When you write out the material, keep every line exactly as it is.

BEGIN PROVIDED RECORDS

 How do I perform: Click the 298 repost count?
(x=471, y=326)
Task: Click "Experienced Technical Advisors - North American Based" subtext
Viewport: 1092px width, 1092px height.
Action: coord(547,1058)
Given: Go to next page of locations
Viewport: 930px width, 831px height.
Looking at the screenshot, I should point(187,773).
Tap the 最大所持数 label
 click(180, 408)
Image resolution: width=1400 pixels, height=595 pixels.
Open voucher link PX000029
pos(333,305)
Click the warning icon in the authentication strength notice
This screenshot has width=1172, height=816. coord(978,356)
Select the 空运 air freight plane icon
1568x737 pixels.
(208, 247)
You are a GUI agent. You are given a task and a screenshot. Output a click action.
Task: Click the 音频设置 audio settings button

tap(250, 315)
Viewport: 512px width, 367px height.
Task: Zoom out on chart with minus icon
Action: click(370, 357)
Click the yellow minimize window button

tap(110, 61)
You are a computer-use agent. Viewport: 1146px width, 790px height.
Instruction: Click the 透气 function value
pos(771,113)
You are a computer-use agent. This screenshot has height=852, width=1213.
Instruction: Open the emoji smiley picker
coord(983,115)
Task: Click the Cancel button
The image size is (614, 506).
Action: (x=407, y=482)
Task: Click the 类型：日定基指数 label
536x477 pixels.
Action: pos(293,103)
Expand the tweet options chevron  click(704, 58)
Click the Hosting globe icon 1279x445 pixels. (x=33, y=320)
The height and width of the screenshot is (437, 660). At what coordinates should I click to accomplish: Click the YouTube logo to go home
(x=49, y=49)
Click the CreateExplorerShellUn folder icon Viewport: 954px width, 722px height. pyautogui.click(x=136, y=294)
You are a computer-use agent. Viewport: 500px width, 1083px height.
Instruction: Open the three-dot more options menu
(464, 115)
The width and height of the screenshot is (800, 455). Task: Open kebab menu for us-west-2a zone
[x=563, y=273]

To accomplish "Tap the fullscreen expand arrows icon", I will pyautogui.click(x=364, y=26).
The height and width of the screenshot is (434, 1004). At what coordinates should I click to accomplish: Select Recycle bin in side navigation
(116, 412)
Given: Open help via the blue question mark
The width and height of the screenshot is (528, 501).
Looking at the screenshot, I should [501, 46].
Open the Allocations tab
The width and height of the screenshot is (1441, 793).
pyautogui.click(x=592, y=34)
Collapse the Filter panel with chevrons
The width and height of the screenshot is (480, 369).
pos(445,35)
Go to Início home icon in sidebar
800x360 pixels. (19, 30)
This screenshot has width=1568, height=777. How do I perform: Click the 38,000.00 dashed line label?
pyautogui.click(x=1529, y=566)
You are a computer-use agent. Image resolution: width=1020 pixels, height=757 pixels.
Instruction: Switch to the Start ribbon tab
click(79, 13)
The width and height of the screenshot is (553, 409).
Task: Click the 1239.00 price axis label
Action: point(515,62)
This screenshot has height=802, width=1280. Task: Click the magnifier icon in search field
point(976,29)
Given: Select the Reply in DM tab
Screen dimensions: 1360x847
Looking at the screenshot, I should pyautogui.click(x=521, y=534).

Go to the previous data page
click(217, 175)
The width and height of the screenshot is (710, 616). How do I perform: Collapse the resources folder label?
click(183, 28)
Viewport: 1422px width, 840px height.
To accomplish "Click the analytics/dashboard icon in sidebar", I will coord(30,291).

END PROVIDED RECORDS

**RESPONSE AREA**
 How do I perform: Click the 298 repost count?
(x=471, y=326)
Task: Click "Experienced Technical Advisors - North American Based" subtext
Viewport: 1092px width, 1092px height.
Action: coord(547,1058)
Given: Go to next page of locations
Viewport: 930px width, 831px height.
Looking at the screenshot, I should point(187,773).
Tap the 最大所持数 label
 click(180, 408)
Image resolution: width=1400 pixels, height=595 pixels.
Open voucher link PX000029
pos(333,305)
Click the warning icon in the authentication strength notice
This screenshot has width=1172, height=816. coord(978,356)
Select the 空运 air freight plane icon
1568x737 pixels.
(208, 247)
You are a GUI agent. You are given a task and a screenshot. Output a click action.
Task: Click the 音频设置 audio settings button

tap(250, 315)
Viewport: 512px width, 367px height.
Task: Zoom out on chart with minus icon
Action: click(370, 357)
Click the yellow minimize window button

tap(110, 61)
You are a computer-use agent. Viewport: 1146px width, 790px height.
Instruction: Click the 透气 function value
pos(771,113)
You are a computer-use agent. This screenshot has height=852, width=1213.
Instruction: Open the emoji smiley picker
coord(983,115)
Task: Click the Cancel button
The image size is (614, 506).
Action: (x=407, y=482)
Task: Click the 类型：日定基指数 label
536x477 pixels.
Action: pos(293,103)
Expand the tweet options chevron  click(704, 58)
Click the Hosting globe icon 1279x445 pixels. (x=33, y=320)
The height and width of the screenshot is (437, 660). At what coordinates should I click to accomplish: Click the YouTube logo to go home
(x=49, y=49)
Click the CreateExplorerShellUn folder icon Viewport: 954px width, 722px height. pyautogui.click(x=136, y=294)
You are a computer-use agent. Viewport: 500px width, 1083px height.
Instruction: Open the three-dot more options menu
(464, 115)
The width and height of the screenshot is (800, 455). Task: Open kebab menu for us-west-2a zone
[x=563, y=273]

To accomplish "Tap the fullscreen expand arrows icon", I will pyautogui.click(x=364, y=26).
The height and width of the screenshot is (434, 1004). At what coordinates should I click to accomplish: Select Recycle bin in side navigation
(116, 412)
Given: Open help via the blue question mark
The width and height of the screenshot is (528, 501).
Looking at the screenshot, I should [501, 46].
Open the Allocations tab
The width and height of the screenshot is (1441, 793).
pyautogui.click(x=592, y=34)
Collapse the Filter panel with chevrons
The width and height of the screenshot is (480, 369).
pos(445,35)
Go to Início home icon in sidebar
800x360 pixels. (19, 30)
This screenshot has width=1568, height=777. How do I perform: Click the 38,000.00 dashed line label?
pyautogui.click(x=1529, y=566)
You are a computer-use agent. Image resolution: width=1020 pixels, height=757 pixels.
Instruction: Switch to the Start ribbon tab
click(79, 13)
The width and height of the screenshot is (553, 409).
Task: Click the 1239.00 price axis label
Action: point(515,62)
This screenshot has height=802, width=1280. Task: Click the magnifier icon in search field
point(976,29)
Given: Select the Reply in DM tab
Screen dimensions: 1360x847
Looking at the screenshot, I should pyautogui.click(x=521, y=534).

Go to the previous data page
click(217, 175)
The width and height of the screenshot is (710, 616). How do I perform: Collapse the resources folder label?
click(183, 28)
Viewport: 1422px width, 840px height.
To accomplish "Click the analytics/dashboard icon in sidebar", I will coord(30,291).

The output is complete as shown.